We are trying to be scientifically sound about this politically hot topic. Every human being deserves respect as a creature made in the image of God. In the beginning, as Christians and Jews affirm, there were only two sexes: “In the image of God he created him; male and female he created them.” That is the foundation for understanding human sexuality. God ordained two–and only two–sexes, that unite to procreate and form the family unit. A very few have a real biological basis for failing to fall into clear male/female categories due to genetic mutations (a consequence of the Fall). They deserve the same respect and understanding anyone with a genetic disorder deserves.

That does not mean, however, that the whole society has to toss out millennia of tradition about male-female differences to accommodate a tiny percentage of affected individuals, especially when the majority of those, with proper treatment or surgery, grow to comfortably identify with one sex or the other on their own. (For the few of those that continue to have biological ambiguity issues, there is sex change surgery as an option.) Society does not have to invent something new: a third gender, a fourth, an n-th gender, or come up with new words and pronouns with which to refer to them. The Judeo-Christian ethic would be to compassionately help steer children toward the sex God ordained for them, as best can be determined.

It’s just like government bureacrats to insert their power into matters that never were a huge problem before. The current administration’s Justice Department (how’s that for an Orwellian term) appears to be on a campaign to force all bathrooms in the country to be open to everyone.
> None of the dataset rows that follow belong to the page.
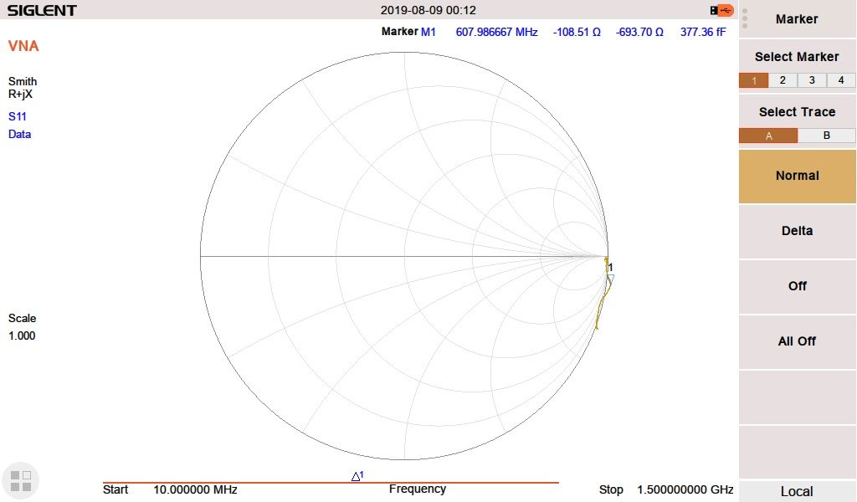Click the Scale value 1.000
The height and width of the screenshot is (502, 857).
click(x=22, y=336)
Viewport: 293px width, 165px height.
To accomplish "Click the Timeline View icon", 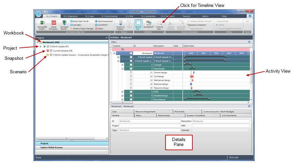I will [160, 23].
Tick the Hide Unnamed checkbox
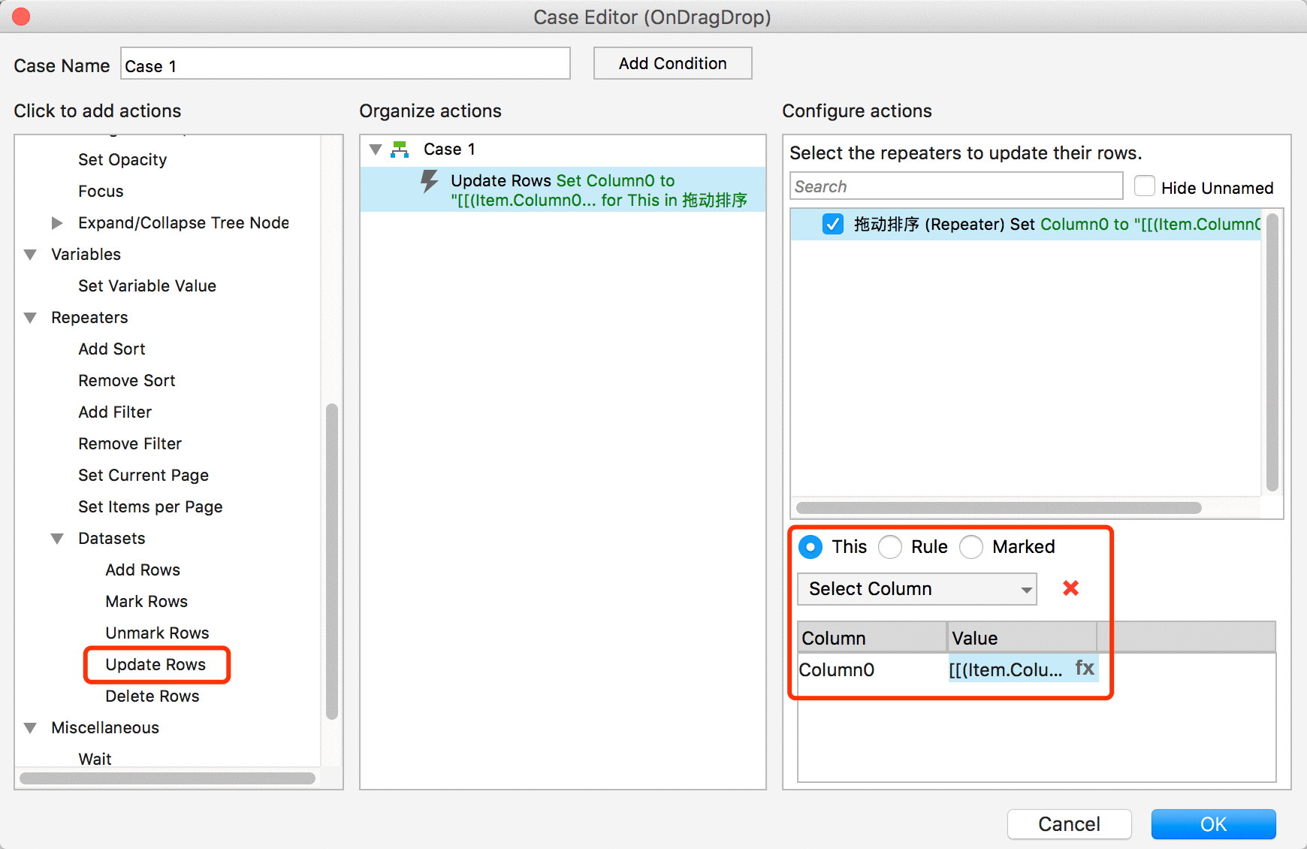 coord(1145,186)
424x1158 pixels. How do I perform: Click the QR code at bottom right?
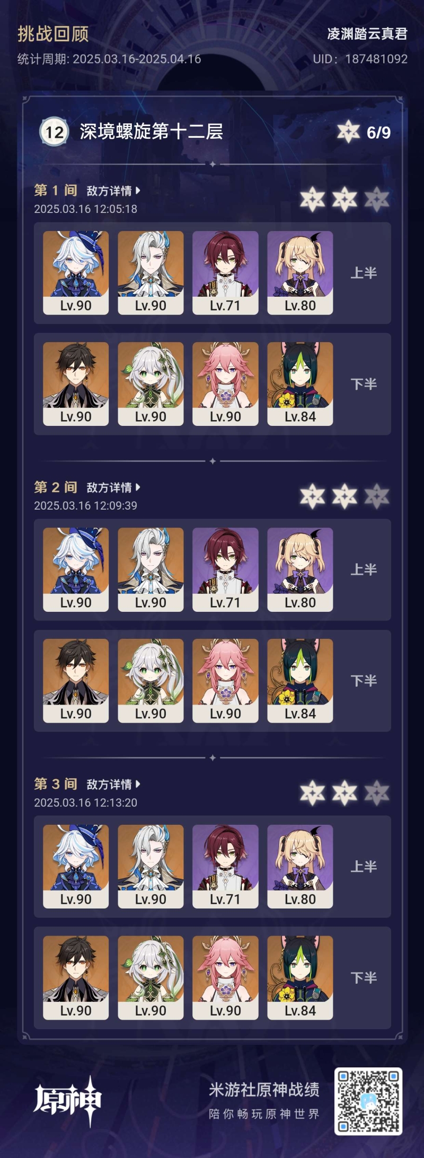[x=368, y=1102]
If they succeed, that campaign will not be satisfied till every locker room and shower is “gender neutral,” to the horror of little girls seeing grown men naked in their most vulnerable moments. Where is the protection for the majority? It’s similar to the TSA demanding every airline passenger be subjected to an intrusive body scanner producing nearly-nude imagery (for who-knows-what TSA voyeur) or else be subjected to an invasive pat-down, just because a tiny minority of terrorists cannot be “profiled” out of “political correctness” (another Orwellian term).

Society can help a few individuals with legitimate genetic issues without turning the world upside down and hurting everybody. Accommodation is an American tradition. But already, there have been incidents of male voyeurs invading girls’ bathrooms and taking pictures of women on the claim they “identify” as female. We can expect more atrocities if this trend continues. Maybe 0.4% of the population is so-called “transgender.” It’s not enough to love them and accommodate their needs. No! Everyone must celebrate them and call them normal! To keep from hurting their feelings, everyone must suffer! Everyone’s privacy and security must be compromised! If you complain, we will call you a bigot! Do you need any more evidence that leftist liberalism is a form of mental illness?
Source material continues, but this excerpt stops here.